Penulis: Hasanudin Aco
Editor: Johnson Simanjuntak
TRIBUNNEWS.COM, JAKARTA - Pengamat politik dari FISIP UI Ari Junaedi menilai dalam setiap Pemilu sekarang ini, parpol dan elite partai sudah menganggap rakyat sebagai komoditas politik. Karena itu, caleg dan rakyat dalam pemilu identik dengan transaksi. Banyak uang beredar dan sampai ke tempat pemungutan suara. Celakanya lagi, hal yang sama juga berlaku bagi lembaga survei.
“Pemilu itu sudah dianggap sebagai komoditas politik, sehingga banyak uang beredar di tengah masyarakat. Bahayanya, kalau lembaga survei sebelum melakukan survei sudah memiliki persepsi untuk memenangkan partai tertentu karena sudah dipesan, ini tentu menyesatkan,” tegas Ari Junaedi dalam dialog kenegaraan “Gegap-gempita pesta demokrasi - catatan kritis pemilu 9 April 2014” di Gedung DPD/MPR RI Jakarta, Rabu (16/4/2014) bersama budayawan Radhar Panca Dahana, dan anggota DPD RI Farouk Muhammad.
Namun demikian menurut Ari, kalau terbukti banyak tokoh populer di DPR RI tidak terpilih lagi sebagai anggota DPR RI dalam pileg 2014 ini, itu membuktikan bahwa rakyat telah memberikan sanksi sosial politik, karena selama menjabat selama ini dinilai tidak berpihak kepada rakyat, dan apalagi terlibat korupsi. “Kalau mereka tidak terpilih berarti rakyat telah menjatuhkan sanksi politik,” ujarnya.
Juga konvensi capres Partai Demokrat (PD) kata Ari Junaedi, jika terbukti suara PD melorot dari 20 persen menjadi 10 persen, sebagai bukti akan sanksi politik rakyat, sehingga konvensi capres itu tidak lebih sebagai ‘Cikeas idol’ atau basa-basi politik para elit Demokrat saja.
“Jadi, ke depan harus dibuat pemilu itu murah, pembatasan iklan agar tidak berlebihan seperti sekarang ini.

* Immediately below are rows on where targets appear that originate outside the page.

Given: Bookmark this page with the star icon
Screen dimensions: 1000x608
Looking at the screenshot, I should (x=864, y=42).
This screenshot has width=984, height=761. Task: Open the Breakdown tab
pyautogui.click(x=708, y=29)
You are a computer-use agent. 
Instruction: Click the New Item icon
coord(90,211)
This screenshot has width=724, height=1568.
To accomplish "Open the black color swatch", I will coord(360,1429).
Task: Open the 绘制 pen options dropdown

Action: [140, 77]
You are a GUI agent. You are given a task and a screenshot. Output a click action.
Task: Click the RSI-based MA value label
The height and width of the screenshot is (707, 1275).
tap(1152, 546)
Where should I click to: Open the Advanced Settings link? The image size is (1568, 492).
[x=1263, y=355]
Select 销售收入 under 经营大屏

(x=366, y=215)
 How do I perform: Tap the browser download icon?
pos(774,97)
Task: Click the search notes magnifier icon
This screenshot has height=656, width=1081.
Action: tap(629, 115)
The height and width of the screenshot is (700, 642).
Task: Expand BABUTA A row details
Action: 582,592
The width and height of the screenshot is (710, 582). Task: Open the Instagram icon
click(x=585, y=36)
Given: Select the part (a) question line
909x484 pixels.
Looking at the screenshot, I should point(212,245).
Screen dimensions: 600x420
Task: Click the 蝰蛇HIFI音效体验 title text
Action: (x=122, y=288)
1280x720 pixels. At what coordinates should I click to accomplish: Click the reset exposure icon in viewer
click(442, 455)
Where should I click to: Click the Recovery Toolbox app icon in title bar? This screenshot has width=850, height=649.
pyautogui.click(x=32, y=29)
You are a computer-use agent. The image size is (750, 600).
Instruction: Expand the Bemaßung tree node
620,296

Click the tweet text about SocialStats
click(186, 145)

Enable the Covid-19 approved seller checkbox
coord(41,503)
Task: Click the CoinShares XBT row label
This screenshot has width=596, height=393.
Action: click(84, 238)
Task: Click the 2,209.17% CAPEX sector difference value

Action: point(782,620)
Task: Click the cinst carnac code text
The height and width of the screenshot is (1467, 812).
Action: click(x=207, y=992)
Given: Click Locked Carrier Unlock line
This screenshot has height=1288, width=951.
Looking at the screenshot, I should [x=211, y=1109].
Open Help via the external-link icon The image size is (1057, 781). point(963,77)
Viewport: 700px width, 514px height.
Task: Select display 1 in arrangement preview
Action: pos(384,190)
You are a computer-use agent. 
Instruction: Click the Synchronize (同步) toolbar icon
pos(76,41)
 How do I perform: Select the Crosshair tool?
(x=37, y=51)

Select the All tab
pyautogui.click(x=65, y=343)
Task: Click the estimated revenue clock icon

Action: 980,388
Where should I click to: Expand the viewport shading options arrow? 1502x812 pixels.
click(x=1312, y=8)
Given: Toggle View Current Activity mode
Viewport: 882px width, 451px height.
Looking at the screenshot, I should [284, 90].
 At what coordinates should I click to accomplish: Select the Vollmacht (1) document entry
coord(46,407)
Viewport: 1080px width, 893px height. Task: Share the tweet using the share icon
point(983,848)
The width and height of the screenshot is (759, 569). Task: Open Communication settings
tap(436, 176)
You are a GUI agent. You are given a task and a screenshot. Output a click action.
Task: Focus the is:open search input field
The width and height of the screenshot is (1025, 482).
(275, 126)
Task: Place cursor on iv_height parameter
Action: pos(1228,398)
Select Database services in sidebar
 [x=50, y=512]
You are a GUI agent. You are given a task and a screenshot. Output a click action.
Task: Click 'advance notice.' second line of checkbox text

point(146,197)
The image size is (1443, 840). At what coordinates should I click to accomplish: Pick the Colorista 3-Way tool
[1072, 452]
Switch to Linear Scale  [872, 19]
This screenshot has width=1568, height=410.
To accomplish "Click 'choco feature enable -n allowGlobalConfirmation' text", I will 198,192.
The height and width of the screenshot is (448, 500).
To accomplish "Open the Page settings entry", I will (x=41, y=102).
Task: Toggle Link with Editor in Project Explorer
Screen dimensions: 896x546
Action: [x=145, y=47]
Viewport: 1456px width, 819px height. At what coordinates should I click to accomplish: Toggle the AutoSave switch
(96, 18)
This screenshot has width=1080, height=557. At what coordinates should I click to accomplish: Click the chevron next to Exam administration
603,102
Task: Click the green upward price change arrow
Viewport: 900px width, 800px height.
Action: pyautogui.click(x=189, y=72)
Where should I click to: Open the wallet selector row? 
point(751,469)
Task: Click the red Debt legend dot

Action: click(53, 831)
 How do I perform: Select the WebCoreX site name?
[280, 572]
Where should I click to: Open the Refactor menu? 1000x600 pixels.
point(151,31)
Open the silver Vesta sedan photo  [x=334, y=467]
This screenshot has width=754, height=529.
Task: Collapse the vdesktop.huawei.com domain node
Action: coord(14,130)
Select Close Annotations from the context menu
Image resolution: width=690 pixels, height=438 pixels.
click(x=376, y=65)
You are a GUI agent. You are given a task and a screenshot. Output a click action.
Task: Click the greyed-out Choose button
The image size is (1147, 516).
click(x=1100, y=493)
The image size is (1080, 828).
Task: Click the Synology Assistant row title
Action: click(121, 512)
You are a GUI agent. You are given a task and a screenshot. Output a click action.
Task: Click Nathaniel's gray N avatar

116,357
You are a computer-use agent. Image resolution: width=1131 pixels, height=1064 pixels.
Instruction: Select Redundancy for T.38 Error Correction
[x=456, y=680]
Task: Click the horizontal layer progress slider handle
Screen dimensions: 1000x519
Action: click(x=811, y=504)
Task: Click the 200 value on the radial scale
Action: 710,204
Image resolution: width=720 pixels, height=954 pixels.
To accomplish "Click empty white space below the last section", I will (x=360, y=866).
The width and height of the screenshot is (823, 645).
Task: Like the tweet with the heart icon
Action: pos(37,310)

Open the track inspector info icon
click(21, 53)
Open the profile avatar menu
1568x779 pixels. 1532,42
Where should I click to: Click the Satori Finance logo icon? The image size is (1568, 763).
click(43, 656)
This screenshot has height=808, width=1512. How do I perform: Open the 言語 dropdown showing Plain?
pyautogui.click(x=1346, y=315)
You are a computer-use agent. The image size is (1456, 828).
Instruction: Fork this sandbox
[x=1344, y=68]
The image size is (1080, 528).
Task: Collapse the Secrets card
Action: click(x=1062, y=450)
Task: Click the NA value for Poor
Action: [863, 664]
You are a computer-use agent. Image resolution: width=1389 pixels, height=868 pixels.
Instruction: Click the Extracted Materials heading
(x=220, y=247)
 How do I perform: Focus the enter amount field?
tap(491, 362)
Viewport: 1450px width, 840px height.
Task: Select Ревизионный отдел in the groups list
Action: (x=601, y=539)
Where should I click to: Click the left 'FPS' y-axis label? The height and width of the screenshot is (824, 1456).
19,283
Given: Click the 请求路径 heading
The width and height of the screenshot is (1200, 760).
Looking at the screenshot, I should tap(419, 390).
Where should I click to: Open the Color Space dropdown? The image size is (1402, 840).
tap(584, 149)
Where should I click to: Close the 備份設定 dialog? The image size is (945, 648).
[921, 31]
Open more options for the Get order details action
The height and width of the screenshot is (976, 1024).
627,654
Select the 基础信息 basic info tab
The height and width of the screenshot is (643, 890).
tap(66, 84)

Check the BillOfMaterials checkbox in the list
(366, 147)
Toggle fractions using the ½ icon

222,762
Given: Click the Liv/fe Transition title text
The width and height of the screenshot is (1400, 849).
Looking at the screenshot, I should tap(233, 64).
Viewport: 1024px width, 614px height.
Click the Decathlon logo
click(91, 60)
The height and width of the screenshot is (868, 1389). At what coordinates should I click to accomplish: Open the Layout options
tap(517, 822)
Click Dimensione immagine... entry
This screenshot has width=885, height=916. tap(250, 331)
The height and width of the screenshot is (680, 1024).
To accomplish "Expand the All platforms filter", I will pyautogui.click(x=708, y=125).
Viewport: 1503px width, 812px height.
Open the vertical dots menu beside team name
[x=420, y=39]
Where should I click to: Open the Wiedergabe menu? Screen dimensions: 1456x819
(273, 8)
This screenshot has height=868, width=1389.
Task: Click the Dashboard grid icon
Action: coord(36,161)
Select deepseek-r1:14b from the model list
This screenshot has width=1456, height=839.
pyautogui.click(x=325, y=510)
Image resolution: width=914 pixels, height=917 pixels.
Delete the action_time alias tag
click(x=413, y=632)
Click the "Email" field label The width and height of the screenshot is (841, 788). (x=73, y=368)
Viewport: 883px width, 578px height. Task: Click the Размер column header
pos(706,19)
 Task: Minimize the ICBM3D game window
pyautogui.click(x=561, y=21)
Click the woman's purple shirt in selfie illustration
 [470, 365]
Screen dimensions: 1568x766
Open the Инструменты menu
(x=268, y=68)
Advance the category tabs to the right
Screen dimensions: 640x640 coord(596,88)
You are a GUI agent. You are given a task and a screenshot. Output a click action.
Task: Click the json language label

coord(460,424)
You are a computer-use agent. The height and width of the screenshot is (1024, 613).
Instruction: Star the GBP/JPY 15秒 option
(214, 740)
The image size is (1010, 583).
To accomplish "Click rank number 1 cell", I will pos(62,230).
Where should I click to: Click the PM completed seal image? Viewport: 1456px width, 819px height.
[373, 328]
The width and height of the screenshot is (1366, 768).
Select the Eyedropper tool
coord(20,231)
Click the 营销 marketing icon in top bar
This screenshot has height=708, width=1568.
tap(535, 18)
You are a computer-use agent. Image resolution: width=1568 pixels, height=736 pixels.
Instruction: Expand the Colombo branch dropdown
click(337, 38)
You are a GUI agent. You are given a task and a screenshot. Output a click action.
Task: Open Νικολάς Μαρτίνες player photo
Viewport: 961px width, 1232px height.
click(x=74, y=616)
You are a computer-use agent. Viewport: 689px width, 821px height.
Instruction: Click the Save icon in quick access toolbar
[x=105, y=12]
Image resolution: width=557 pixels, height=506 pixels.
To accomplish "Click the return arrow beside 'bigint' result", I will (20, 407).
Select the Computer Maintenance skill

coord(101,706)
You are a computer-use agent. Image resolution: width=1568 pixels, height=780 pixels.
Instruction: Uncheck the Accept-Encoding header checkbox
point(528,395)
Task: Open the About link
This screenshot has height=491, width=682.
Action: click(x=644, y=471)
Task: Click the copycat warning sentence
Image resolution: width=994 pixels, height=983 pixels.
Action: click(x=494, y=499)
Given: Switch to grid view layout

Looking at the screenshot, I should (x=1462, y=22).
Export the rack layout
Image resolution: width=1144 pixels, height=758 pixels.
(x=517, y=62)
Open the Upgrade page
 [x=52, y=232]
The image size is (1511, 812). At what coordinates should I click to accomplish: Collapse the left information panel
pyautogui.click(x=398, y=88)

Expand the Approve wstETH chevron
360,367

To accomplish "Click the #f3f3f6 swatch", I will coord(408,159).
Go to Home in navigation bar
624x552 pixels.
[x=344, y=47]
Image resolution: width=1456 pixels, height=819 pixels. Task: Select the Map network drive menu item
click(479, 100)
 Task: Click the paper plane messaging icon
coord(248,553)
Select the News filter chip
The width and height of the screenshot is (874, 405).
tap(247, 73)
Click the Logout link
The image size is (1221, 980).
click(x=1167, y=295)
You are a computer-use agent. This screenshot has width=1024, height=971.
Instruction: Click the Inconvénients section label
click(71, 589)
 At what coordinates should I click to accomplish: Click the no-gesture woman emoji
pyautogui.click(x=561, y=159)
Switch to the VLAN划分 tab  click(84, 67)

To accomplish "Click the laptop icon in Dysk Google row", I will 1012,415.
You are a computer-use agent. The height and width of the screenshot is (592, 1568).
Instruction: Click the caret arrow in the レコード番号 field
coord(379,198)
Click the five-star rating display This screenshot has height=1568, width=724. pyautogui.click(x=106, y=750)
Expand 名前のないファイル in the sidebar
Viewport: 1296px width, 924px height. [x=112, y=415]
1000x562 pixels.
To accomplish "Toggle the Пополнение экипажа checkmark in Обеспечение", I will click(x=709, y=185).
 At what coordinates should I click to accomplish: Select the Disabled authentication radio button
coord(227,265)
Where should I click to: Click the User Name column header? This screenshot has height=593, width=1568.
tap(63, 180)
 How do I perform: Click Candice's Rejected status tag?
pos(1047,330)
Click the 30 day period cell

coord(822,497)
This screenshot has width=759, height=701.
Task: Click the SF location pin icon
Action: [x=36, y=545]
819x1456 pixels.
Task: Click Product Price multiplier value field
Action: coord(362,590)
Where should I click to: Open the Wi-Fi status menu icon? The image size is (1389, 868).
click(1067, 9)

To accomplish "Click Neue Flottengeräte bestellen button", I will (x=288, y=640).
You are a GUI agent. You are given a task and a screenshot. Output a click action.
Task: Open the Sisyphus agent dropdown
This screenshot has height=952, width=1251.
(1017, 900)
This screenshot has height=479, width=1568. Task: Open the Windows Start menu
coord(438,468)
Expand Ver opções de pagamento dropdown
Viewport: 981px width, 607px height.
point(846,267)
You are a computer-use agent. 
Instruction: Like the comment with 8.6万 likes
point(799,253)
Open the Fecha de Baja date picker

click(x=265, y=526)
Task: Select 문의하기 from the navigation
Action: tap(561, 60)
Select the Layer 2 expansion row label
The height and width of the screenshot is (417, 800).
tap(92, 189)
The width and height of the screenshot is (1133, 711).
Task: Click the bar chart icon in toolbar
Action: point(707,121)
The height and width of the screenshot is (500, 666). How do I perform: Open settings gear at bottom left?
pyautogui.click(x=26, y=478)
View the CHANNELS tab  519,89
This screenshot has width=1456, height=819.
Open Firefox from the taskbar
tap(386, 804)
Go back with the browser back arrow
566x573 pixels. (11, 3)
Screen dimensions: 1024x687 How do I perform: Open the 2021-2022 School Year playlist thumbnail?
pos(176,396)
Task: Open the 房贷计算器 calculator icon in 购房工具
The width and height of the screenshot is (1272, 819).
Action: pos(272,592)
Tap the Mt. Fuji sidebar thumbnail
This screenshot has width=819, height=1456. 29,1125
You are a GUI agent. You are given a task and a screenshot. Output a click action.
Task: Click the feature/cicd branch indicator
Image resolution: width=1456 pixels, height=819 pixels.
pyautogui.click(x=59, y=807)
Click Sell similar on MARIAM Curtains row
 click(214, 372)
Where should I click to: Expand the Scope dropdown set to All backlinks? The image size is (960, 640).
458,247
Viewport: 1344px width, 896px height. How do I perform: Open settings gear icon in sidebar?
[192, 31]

Apalagi beberapa partai mempunyai TV sendiri, maka kalau tidak dibatasi, akan terus-menerus beriklan semaunya. Itu tidak adil,” katanya.
Budayawan Radhar Panca Dahana menegaskan jika pemilu selama ini bukan gagal mencapai cita-cita demokrasi, melainkan kita sudah dikhianati oleh demokrasi yang berbiaya besar, kapitalis, dan mahal yang menghabiskan uang rakyat sampai ratusan triliun rupiah. Karena itu, sejak awal dalam politik sepuluh tahun terakhir ini sudah terjadi skandal dalam bernegara, dan skandal dalam kebudayaan bangsa ini.
“Pemilu berbiaya tinggi dengan uang rakyat sampai Rp 330 triliun itu jelas menghancurkan dan mendistorsi kekuatan kultural bangsa ini. Belum lagi biaya iklan, survei, partai, dan tim sukses lainnya. Jumlah itu bisa untuk memberi beasiswa seluruh mahasiswa Indonesia selama 40 tahun, dan akan melahirkan manusia-manusia unggul ke depan,” tegas Radhar.
Selain itu lanjut Radhar, uang pemilu itu bisa untuk menyelesaikan berbagai krisis bangsa ini termasuk kemiskinan dan kebodohan lainnya. “Kalau skandal bernegara itu diteruskan, maka kita akan impor gas, sementara Indonesia merupakan negara penghasil gas terbesar dunia. Kita kehilangan tujuh ribu triliun per tahun akibat salah transaksi pertambangan dan mineral. Jadi, kita bersama-sama ikut bertanggung jawab terhadap kehancuran bangsa ini,” tuturnya.